Given records.
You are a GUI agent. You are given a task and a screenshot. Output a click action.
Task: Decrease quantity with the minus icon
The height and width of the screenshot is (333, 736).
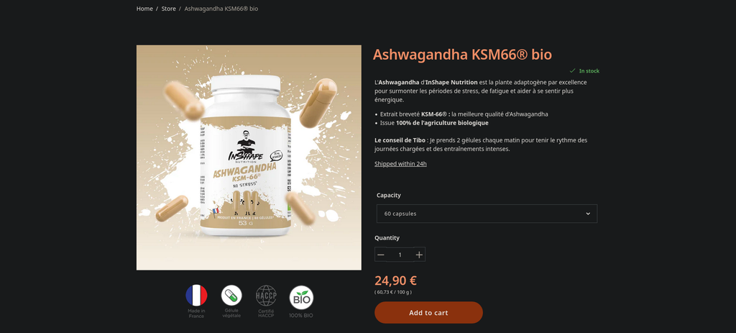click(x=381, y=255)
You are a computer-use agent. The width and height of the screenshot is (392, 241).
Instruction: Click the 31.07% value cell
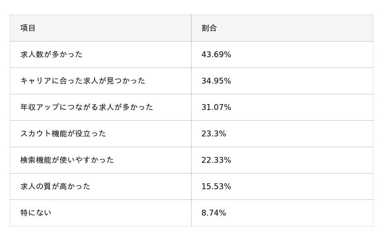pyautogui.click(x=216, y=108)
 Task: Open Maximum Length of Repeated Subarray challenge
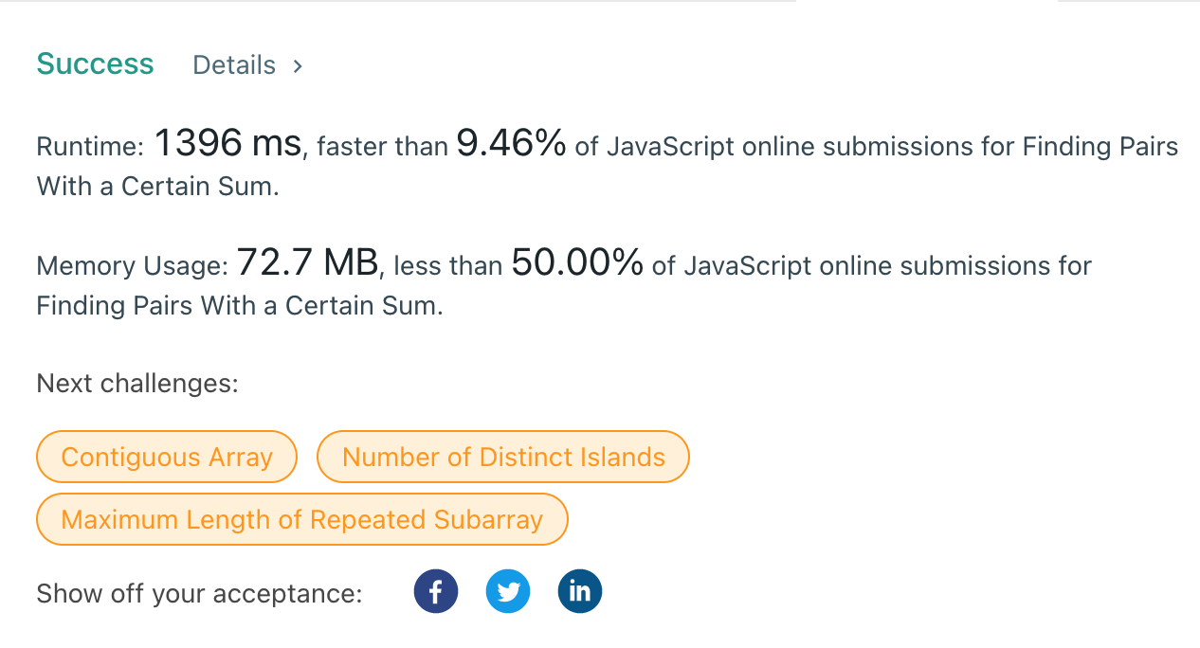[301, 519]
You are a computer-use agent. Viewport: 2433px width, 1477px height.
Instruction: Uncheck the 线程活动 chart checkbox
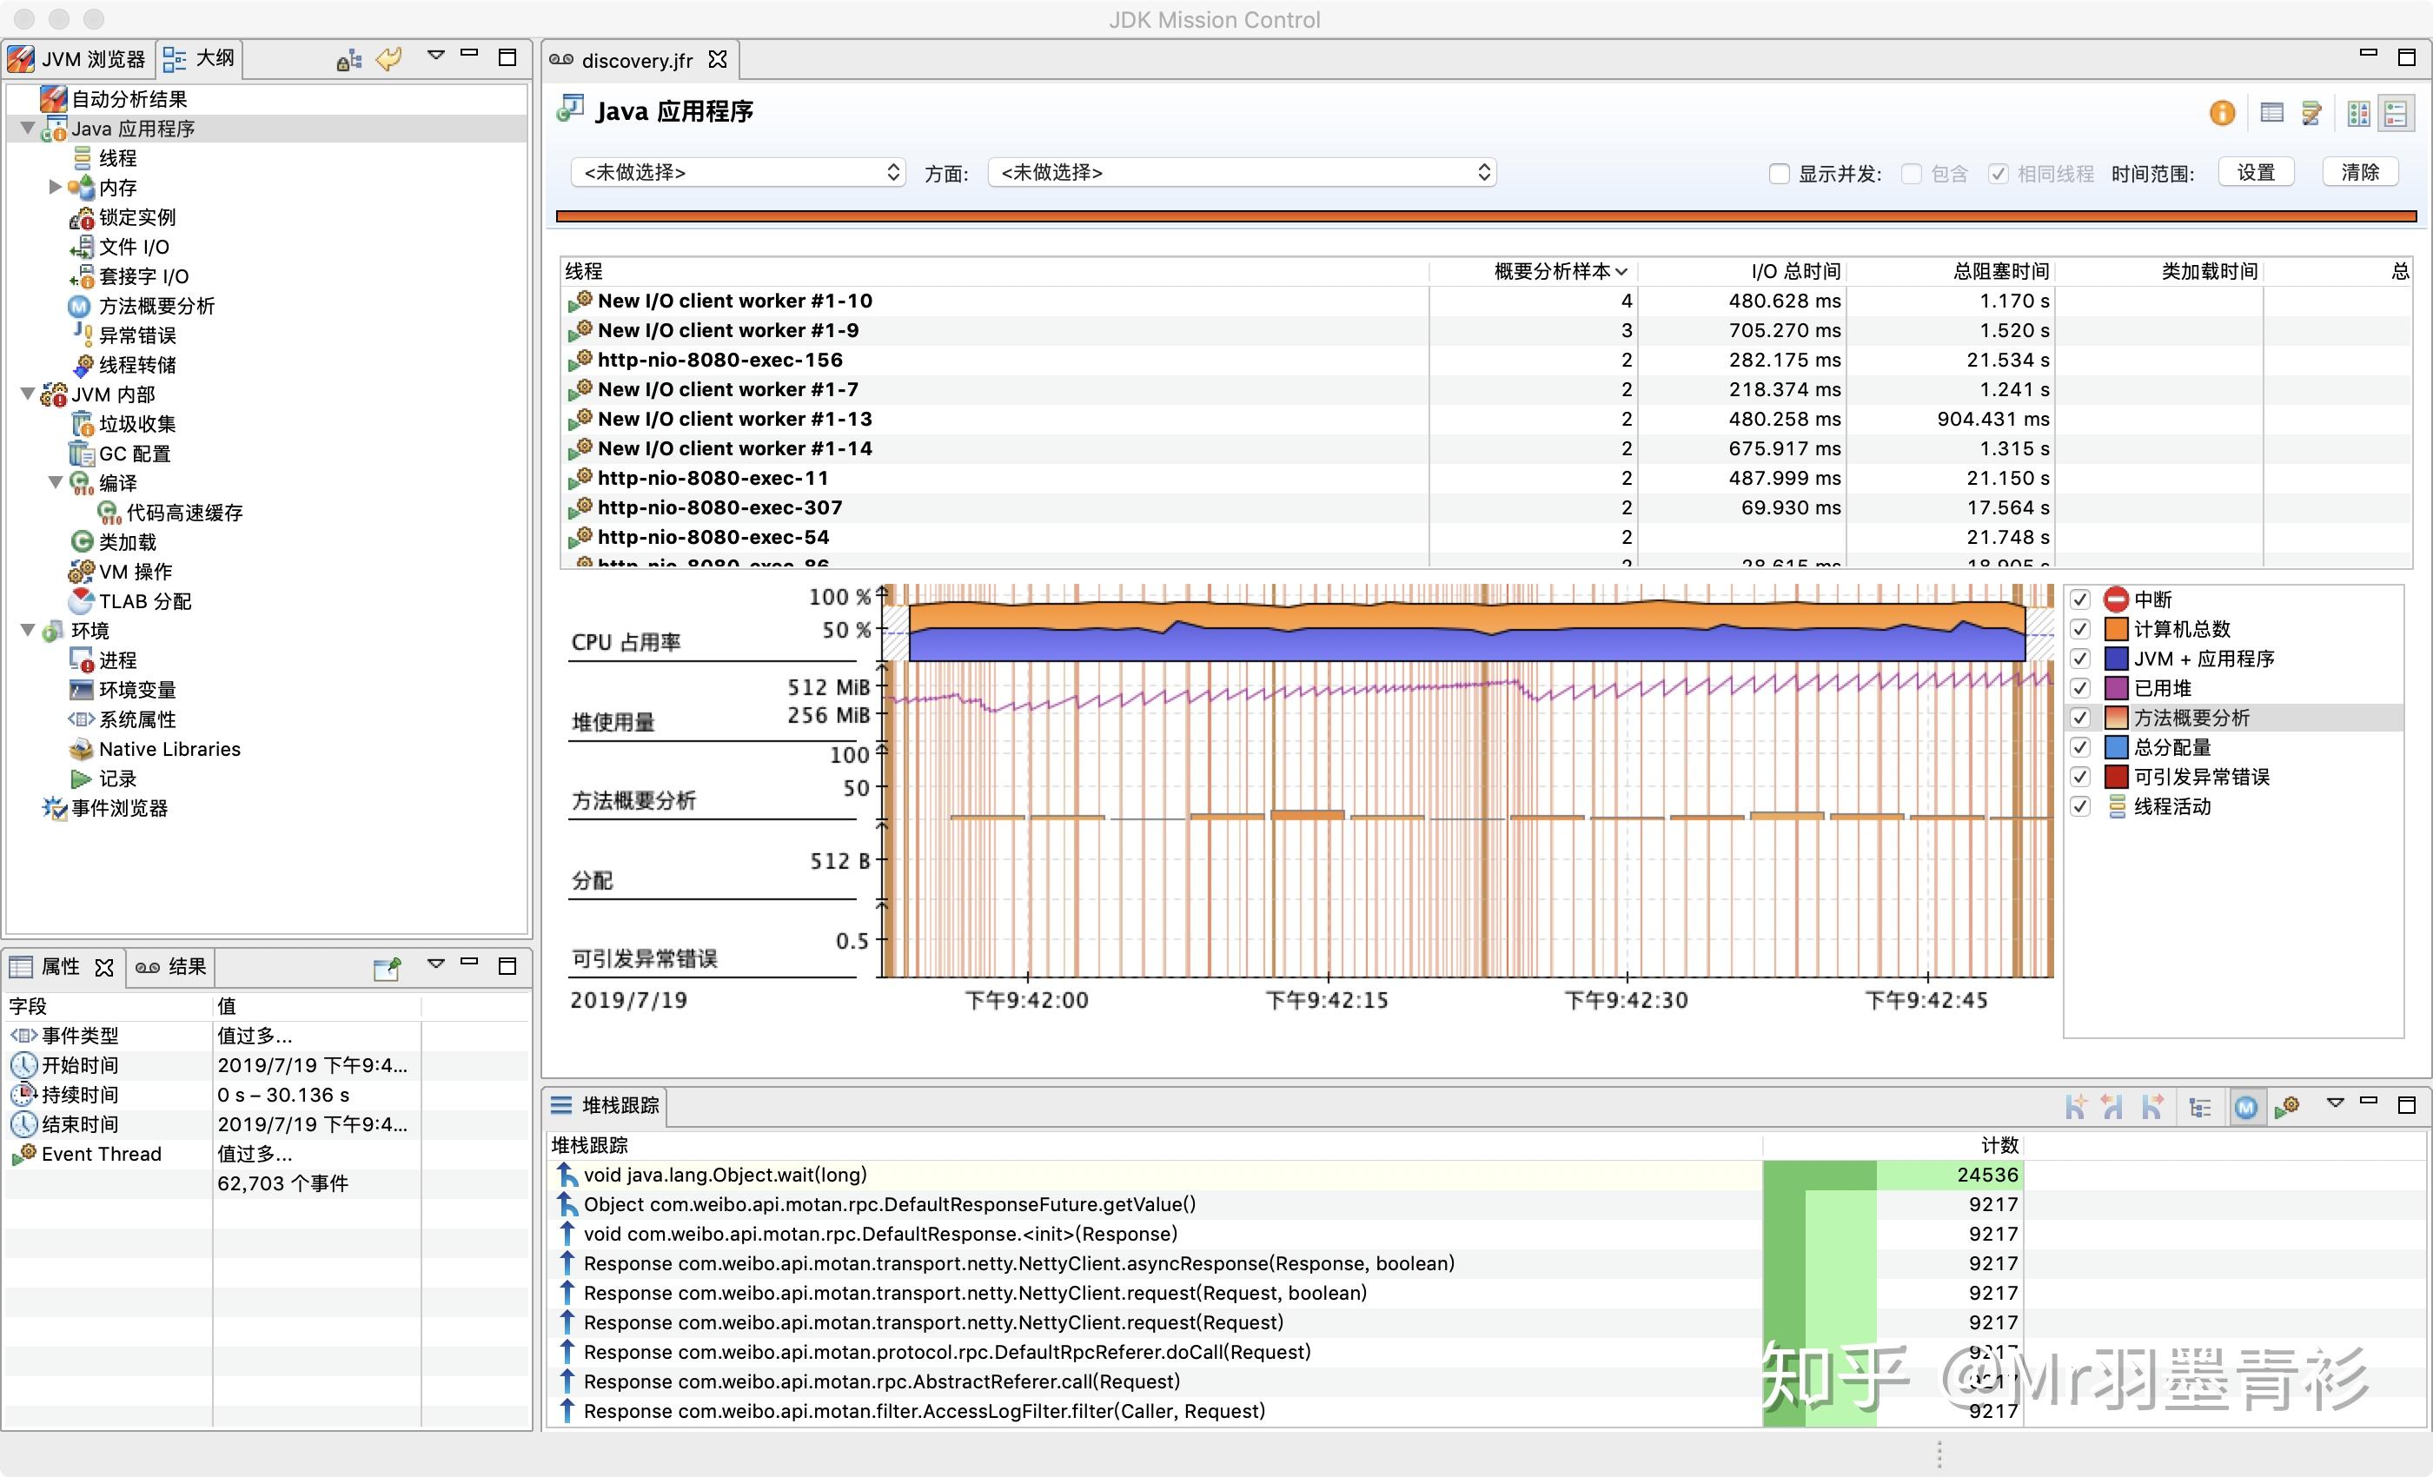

Directions.
Leave out every picture and copy verbatim the lines running from the line containing "You are a computer-use agent. The" through the final line of the data.

Result of the exercise.
You are a computer-use agent. The width and height of the screenshot is (392, 241).
Instruction: Click the 31.07% value cell
pyautogui.click(x=216, y=108)
 Task: Open Maximum Length of Repeated Subarray challenge
[301, 519]
You are a computer-use agent. Viewport: 2433px width, 1477px height.
Instruction: Uncheck the 线程活动 chart checkbox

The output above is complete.